** Opening SOURCE DATA block **
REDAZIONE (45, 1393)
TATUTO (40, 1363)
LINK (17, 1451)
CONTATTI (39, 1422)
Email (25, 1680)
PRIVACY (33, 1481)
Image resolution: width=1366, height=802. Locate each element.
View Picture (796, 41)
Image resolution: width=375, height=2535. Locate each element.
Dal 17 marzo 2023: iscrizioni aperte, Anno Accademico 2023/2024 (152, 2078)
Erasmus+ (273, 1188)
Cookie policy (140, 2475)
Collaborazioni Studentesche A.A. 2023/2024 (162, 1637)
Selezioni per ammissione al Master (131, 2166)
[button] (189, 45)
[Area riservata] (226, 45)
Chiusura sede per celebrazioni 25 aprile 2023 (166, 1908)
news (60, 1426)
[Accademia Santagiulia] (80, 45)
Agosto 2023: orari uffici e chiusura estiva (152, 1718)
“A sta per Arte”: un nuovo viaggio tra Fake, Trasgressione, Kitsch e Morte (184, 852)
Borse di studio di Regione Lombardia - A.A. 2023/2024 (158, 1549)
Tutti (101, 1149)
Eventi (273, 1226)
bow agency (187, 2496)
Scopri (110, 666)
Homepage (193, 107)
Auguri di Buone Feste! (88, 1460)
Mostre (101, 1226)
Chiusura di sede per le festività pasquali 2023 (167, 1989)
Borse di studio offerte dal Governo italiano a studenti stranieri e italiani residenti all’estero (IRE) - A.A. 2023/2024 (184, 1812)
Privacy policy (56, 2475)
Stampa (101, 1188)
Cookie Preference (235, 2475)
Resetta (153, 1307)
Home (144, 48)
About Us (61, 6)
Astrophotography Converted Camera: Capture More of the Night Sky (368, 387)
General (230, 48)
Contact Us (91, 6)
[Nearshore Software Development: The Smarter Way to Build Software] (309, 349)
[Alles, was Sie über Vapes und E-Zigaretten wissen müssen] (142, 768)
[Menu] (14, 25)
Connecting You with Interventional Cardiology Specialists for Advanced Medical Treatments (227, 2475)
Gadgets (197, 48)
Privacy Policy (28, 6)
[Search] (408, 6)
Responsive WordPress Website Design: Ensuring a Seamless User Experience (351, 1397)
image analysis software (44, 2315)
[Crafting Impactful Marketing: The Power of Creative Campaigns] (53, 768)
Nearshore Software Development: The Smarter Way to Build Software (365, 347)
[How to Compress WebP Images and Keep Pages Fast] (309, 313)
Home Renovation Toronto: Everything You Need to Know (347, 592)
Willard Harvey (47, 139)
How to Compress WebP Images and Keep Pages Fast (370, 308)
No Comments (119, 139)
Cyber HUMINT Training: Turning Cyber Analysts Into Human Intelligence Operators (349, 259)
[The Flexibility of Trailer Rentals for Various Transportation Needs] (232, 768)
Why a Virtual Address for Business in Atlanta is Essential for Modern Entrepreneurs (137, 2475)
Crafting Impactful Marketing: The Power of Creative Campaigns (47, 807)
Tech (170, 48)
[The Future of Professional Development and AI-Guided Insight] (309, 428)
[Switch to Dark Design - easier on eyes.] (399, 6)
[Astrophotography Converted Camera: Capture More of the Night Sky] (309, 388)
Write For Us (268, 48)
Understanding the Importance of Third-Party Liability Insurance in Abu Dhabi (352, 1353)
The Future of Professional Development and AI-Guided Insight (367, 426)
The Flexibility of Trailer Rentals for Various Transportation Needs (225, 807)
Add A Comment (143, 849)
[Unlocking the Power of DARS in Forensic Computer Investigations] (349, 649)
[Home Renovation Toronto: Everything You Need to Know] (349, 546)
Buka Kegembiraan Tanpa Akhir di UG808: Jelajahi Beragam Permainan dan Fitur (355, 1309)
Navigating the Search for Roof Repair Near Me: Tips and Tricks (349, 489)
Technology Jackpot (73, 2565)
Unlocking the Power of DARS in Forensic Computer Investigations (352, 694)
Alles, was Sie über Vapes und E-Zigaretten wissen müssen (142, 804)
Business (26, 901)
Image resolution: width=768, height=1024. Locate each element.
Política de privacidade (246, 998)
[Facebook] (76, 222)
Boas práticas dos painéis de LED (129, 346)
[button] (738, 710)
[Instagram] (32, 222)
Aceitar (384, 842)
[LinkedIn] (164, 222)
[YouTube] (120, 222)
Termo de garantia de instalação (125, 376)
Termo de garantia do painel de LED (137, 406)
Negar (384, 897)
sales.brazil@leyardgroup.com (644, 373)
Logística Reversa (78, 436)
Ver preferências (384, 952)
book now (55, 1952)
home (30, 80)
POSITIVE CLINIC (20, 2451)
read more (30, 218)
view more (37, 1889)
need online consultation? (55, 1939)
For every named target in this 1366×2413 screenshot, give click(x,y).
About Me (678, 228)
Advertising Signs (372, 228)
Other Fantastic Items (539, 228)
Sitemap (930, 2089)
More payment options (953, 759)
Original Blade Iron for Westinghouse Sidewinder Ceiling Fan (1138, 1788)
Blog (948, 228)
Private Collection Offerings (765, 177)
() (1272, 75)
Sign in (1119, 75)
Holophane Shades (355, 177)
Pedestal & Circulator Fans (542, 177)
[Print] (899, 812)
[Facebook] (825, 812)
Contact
** Closing SOURCE DATA block **
EXERCISE INSTRUCTIONS. In full and without changes, give the data above once more.

ANSWER BOX.
REDAZIONE (45, 1393)
TATUTO (40, 1363)
LINK (17, 1451)
CONTATTI (39, 1422)
Email (25, 1680)
PRIVACY (33, 1481)
Image resolution: width=1366, height=802. Locate each element.
View Picture (796, 41)
Image resolution: width=375, height=2535. Locate each element.
Dal 17 marzo 2023: iscrizioni aperte, Anno Accademico 2023/2024 (152, 2078)
Erasmus+ (273, 1188)
Cookie policy (140, 2475)
Collaborazioni Studentesche A.A. 2023/2024 (162, 1637)
Selezioni per ammissione al Master (131, 2166)
[button] (189, 45)
[Area riservata] (226, 45)
Chiusura sede per celebrazioni 25 aprile 2023 (166, 1908)
news (60, 1426)
[Accademia Santagiulia] (80, 45)
Agosto 2023: orari uffici e chiusura estiva (152, 1718)
“A sta per Arte”: un nuovo viaggio tra Fake, Trasgressione, Kitsch e Morte (184, 852)
Borse di studio di Regione Lombardia - A.A. 2023/2024 (158, 1549)
Tutti (101, 1149)
Eventi (273, 1226)
bow agency (187, 2496)
Scopri (110, 666)
Homepage (193, 107)
Auguri di Buone Feste! (88, 1460)
Mostre (101, 1226)
Chiusura di sede per le festività pasquali 2023 (167, 1989)
Borse di studio offerte dal Governo italiano a studenti stranieri e italiani residenti all’estero (IRE) - A.A. 2023/2024 (184, 1812)
Privacy policy (56, 2475)
Stampa (101, 1188)
Cookie Preference (235, 2475)
Resetta (153, 1307)
Home (144, 48)
About Us (61, 6)
Astrophotography Converted Camera: Capture More of the Night Sky (368, 387)
General (230, 48)
Contact Us (91, 6)
[Nearshore Software Development: The Smarter Way to Build Software] (309, 349)
[Alles, was Sie über Vapes und E-Zigaretten wissen müssen] (142, 768)
[Menu] (14, 25)
Connecting You with Interventional Cardiology Specialists for Advanced Medical Treatments (227, 2475)
Gadgets (197, 48)
Privacy Policy (28, 6)
[Search] (408, 6)
Responsive WordPress Website Design: Ensuring a Seamless User Experience (351, 1397)
image analysis software (44, 2315)
[Crafting Impactful Marketing: The Power of Creative Campaigns] (53, 768)
Nearshore Software Development: The Smarter Way to Build Software (365, 347)
[How to Compress WebP Images and Keep Pages Fast] (309, 313)
Home Renovation Toronto: Everything You Need to Know (347, 592)
Willard Harvey (47, 139)
How to Compress WebP Images and Keep Pages Fast (370, 308)
No Comments (119, 139)
Cyber HUMINT Training: Turning Cyber Analysts Into Human Intelligence Operators (349, 259)
[The Flexibility of Trailer Rentals for Various Transportation Needs] (232, 768)
Why a Virtual Address for Business in Atlanta is Essential for Modern Entrepreneurs (137, 2475)
Crafting Impactful Marketing: The Power of Creative Campaigns (47, 807)
Tech (170, 48)
[The Future of Professional Development and AI-Guided Insight] (309, 428)
[Switch to Dark Design - easier on eyes.] (399, 6)
[Astrophotography Converted Camera: Capture More of the Night Sky] (309, 388)
Write For Us (268, 48)
Understanding the Importance of Third-Party Liability Insurance in Abu Dhabi (352, 1353)
The Future of Professional Development and AI-Guided Insight (367, 426)
The Flexibility of Trailer Rentals for Various Transportation Needs (225, 807)
Add A Comment (143, 849)
[Unlocking the Power of DARS in Forensic Computer Investigations] (349, 649)
[Home Renovation Toronto: Everything You Need to Know] (349, 546)
Buka Kegembiraan Tanpa Akhir di UG808: Jelajahi Beragam Permainan dan Fitur (355, 1309)
Navigating the Search for Roof Repair Near Me: Tips and Tricks (349, 489)
Technology Jackpot (73, 2565)
Unlocking the Power of DARS in Forensic Computer Investigations (352, 694)
Alles, was Sie über Vapes und E-Zigaretten wissen müssen (142, 804)
Business (26, 901)
Image resolution: width=768, height=1024. Locate each element.
Política de privacidade (246, 998)
[Facebook] (76, 222)
Boas práticas dos painéis de LED (129, 346)
[button] (738, 710)
[Instagram] (32, 222)
Aceitar (384, 842)
[LinkedIn] (164, 222)
[YouTube] (120, 222)
Termo de garantia de instalação (125, 376)
Termo de garantia do painel de LED (137, 406)
Negar (384, 897)
sales.brazil@leyardgroup.com (644, 373)
Logística Reversa (78, 436)
Ver preferências (384, 952)
book now (55, 1952)
home (30, 80)
POSITIVE CLINIC (20, 2451)
read more (30, 218)
view more (37, 1889)
need online consultation? (55, 1939)
For every named target in this 1366×2413 screenshot, give click(x,y).
About Me (678, 228)
Advertising Signs (372, 228)
Other Fantastic Items (539, 228)
Sitemap (930, 2089)
More payment options (953, 759)
Original Blade Iron for Westinghouse Sidewinder Ceiling Fan (1138, 1788)
Blog (948, 228)
Private Collection Offerings (765, 177)
() (1272, 75)
Sign in (1119, 75)
Holophane Shades (355, 177)
Pedestal & Circulator Fans (542, 177)
[Print] (899, 812)
[Facebook] (825, 812)
Contact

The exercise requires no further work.